### Bloc de texte
========================================

Les raison des attaques de l’État islamique en Russie

Le FSB annonce régulièrement depuis des années déjouer des attentats en Russie et peu de détails sont en général connus de ces affaires.

Que l’EI ait frappé la Russie ne saurait surprendre : le pays constitue « une cible évidente pour des raisons historiques et contemporaines », souligne Jérôme Drevon, expert du jihad pour l’organisation de résolution des conflits Crisis Group.

« L’invasion de l’Afghanistan par l’Union soviétique en 1979 et la décennie d’occupation qui s’en est suivie suscite toujours la fureur chez beaucoup de jihadistes ».

Moscou s’est ensuite engagé aux côtés du régime de Bachar al-Assad dans la guerre civile syrienne face aux groupes jihadistes. Et en Afrique, les mercenaires russes collaborent avec les militaires au pouvoir au Mali contre Al-Qaïda et l’EI.

Depuis plusieurs années enfin, Moscou se rapproche de Téhéran, dont l’islam chiite est une abomination pour l’EI sunnite.

========================================

### Travail demandé
[1] Répondez aux questions suivantes à partir du texte sur l'État islamique en Russie :
(a) En quelle année l'Union soviétique a-t-elle envahi l'Afghanistan ?
(b) Dans quel pays d'Afrique les mercenaires russes collaborent-ils avec les militaires au pouvoir ?
(c) Pour quelle organisation Jérôme Drevon travaille-t-il ?
[2] Extrayez du texte sur l'État islamique en Russie, sans rien y changer, le passage qui s'ouvre sur les mots contenant « Les raison des attaques » et se ferme sur « de ces affaires. ».
[3] Prolongez de quelques phrases le texte sur l'État islamique en Russie, en partant de sa dernière phrase.
Les données n'ont aucun rapport avec le texte sur l'État islamique en Russie.

========================================

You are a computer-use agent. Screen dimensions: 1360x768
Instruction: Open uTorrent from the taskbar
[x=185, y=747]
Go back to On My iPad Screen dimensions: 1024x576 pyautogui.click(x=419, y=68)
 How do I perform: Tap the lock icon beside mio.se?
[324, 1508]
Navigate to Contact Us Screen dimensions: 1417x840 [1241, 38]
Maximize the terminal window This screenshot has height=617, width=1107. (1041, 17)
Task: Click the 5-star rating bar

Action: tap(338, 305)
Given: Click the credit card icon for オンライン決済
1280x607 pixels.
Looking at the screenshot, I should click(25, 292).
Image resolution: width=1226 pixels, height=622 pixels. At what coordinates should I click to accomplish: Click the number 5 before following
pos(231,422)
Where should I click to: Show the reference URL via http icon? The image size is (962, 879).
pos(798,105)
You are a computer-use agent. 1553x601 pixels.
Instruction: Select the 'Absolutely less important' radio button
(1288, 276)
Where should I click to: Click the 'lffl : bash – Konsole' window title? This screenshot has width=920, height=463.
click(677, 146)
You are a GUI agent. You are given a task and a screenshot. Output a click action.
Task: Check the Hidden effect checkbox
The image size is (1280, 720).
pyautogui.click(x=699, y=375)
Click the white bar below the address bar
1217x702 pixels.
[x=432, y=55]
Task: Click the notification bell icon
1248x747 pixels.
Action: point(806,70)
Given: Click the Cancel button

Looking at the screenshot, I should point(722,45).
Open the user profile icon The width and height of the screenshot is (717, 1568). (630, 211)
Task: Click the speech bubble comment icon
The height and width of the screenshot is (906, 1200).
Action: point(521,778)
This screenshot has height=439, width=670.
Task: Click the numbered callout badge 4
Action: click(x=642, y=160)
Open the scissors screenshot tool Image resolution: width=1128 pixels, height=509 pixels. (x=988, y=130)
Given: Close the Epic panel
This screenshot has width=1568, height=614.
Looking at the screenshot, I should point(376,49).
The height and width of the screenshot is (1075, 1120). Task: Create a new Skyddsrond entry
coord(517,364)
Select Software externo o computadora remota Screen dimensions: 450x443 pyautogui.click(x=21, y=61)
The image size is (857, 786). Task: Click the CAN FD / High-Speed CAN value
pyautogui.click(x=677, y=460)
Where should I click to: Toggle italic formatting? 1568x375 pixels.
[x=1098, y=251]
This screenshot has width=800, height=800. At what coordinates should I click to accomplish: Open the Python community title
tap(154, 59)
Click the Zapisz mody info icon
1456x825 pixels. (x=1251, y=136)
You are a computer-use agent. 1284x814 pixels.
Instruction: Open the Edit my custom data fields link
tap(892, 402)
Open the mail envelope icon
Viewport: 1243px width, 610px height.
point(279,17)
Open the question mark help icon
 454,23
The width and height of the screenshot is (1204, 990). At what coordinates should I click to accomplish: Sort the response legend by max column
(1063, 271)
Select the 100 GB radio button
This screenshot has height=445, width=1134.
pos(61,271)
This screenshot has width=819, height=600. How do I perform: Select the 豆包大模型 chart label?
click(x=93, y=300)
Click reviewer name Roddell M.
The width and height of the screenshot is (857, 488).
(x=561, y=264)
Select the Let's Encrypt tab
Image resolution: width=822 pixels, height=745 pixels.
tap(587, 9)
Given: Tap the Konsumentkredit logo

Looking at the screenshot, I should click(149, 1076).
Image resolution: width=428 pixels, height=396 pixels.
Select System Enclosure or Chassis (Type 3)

========================================

### Liste des réponses
[1]
(a) En 1979.
(b) Au Mali.
(c) Pour Crisis Group, une organisation de résolution des conflits.

[2]
Les raison des attaques de l’État islamique en Russie

Le FSB annonce régulièrement depuis des années déjouer des attentats en Russie et peu de détails sont en général connus de ces affaires.

[3]
« L’EI perçoit la Russie comme l’avant-garde du monde chiite », résume Colin Clarke, directeur de recherche au Soufan Center, à New York. « Dans la liste de ceux qu’ils détestent le plus, les chiites sont au dessus des Américains, d’Israël et des régimes dits apostats ». Le groupe a revendiqué en janvier l’attentat de Kerman, en Iran, qui a fait 89 morts.

S’ajoute à cela un rapport profondément antagoniste avec les minorités musulmanes de Russie. Deux guerres en Tchétchénie en 1994 et en 2000 et l’intervention russe contre une insurrection islamiste au Daguestan, dans le nord-Caucase, ont laissé des traces.

« L’approche schizophrène » de Moscou

Au delà, Frederik Kagan, chercheur pour l’American Enterprise Institute, décrit « l’approche schizophrène » de Moscou. Le Kremlin promeut un discours de concorde, dans un pays comptant quelque 20 millions de musulmans, tout en tolérant des discriminations massives visant les millions de migrants précaires venus d’Asie centrale et du Caucase.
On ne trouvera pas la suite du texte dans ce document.